Although I support gay marriage, I don't feel strongly enough about it to plead passionately for it on these boards.

However, in response to Terry, I feel the need to talk about something else, which is the hatred and threats that gay people often meet from the rest of society.

First of all, Terry, I strongly disapprove of the kind of demonstrations that gay people in America have apparently carried out against churches just a few days ago. Personally I think it is plain wrong to disturb a service, and I disapprove of demonstrators who allow the actual message they want to bring to the forefront to be drowned out by their own nasty behaviour. (And I can't stand demonstrators who cover up their faces.)

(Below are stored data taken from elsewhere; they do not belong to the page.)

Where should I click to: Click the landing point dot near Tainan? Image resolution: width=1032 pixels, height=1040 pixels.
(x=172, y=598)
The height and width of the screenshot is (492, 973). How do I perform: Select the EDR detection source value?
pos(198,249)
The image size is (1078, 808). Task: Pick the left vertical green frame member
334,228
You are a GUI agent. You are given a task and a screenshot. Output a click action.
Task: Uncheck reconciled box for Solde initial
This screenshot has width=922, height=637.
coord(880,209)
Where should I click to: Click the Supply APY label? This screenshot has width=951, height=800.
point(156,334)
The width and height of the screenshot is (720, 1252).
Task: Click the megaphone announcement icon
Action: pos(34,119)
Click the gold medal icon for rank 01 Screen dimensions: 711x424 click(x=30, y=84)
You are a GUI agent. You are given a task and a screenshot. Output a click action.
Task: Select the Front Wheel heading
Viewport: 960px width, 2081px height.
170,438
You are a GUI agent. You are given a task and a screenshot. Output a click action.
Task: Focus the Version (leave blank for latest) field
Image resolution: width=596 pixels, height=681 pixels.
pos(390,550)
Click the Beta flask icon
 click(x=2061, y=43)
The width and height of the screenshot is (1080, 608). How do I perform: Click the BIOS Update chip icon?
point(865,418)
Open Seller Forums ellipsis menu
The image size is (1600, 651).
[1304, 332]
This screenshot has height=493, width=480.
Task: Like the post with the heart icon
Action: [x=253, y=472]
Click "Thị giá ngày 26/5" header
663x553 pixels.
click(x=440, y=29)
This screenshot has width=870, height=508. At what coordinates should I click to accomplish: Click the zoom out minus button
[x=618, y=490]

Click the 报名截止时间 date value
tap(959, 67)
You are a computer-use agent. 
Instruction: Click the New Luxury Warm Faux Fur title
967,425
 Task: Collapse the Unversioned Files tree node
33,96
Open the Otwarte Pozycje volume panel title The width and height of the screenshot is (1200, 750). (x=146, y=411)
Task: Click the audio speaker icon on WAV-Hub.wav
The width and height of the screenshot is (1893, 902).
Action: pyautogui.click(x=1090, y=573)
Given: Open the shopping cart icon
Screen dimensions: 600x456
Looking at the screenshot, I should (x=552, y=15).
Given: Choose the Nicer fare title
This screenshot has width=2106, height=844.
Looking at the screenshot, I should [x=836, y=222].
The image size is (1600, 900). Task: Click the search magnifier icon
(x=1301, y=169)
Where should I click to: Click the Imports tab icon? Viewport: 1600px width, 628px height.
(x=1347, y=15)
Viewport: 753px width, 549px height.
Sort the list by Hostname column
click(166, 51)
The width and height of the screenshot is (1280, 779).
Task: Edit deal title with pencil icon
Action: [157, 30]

Still, if you compare the kind of violence that gay people have carried out against churches with the violence that gay people have suffered at the hands of straight people - well, I don't doubt for a second that it's the gay people who have borne the brunt of the violence.

I'll post a link to an article from 1999. It's in Swedish, so you can't read it, but it's about the murder of a Swedish ice hockey player, a gay man, in 1995:

Ice hockey player murdered by Nazi

The ice hockey player, Peter Karlsson, made a pass at a young man outside a bar. Unfortunately for Karlsson, the young man was not only a Nazi who hated gays, but he was also armed with a knife. The Nazi stabbed Peter Karlsson 64 times. Can you imagine? Sixty-four times!!!

I pretended that I held a knife in my hand, and then I lifted my hand and brought it down as if I was stabbing someone. I did it again. And again. And again. And again. And again. And again. And again and again and again and again and....

How much do you have to hate a person to stab him sixty-four times?

This murderer, the Nazi, was nineteen years old. Mostly for that reason, he got a reduced sentence, eight years in prison. But the judge also ruled that it was necessary to consider the insult the young man had suffered, when the homosexual man had propositioned him. The judge felt that the young man had somehow had a reason to stab another human being sixty-four times, the reason being that his victim was gay and had made a pass at him.

I find this case totally, completely shocking. The only good thing I think you can say about it is that today no murderer in Sweden would get a reduced sentence because he felt insulted by a gay person who had propositioned him.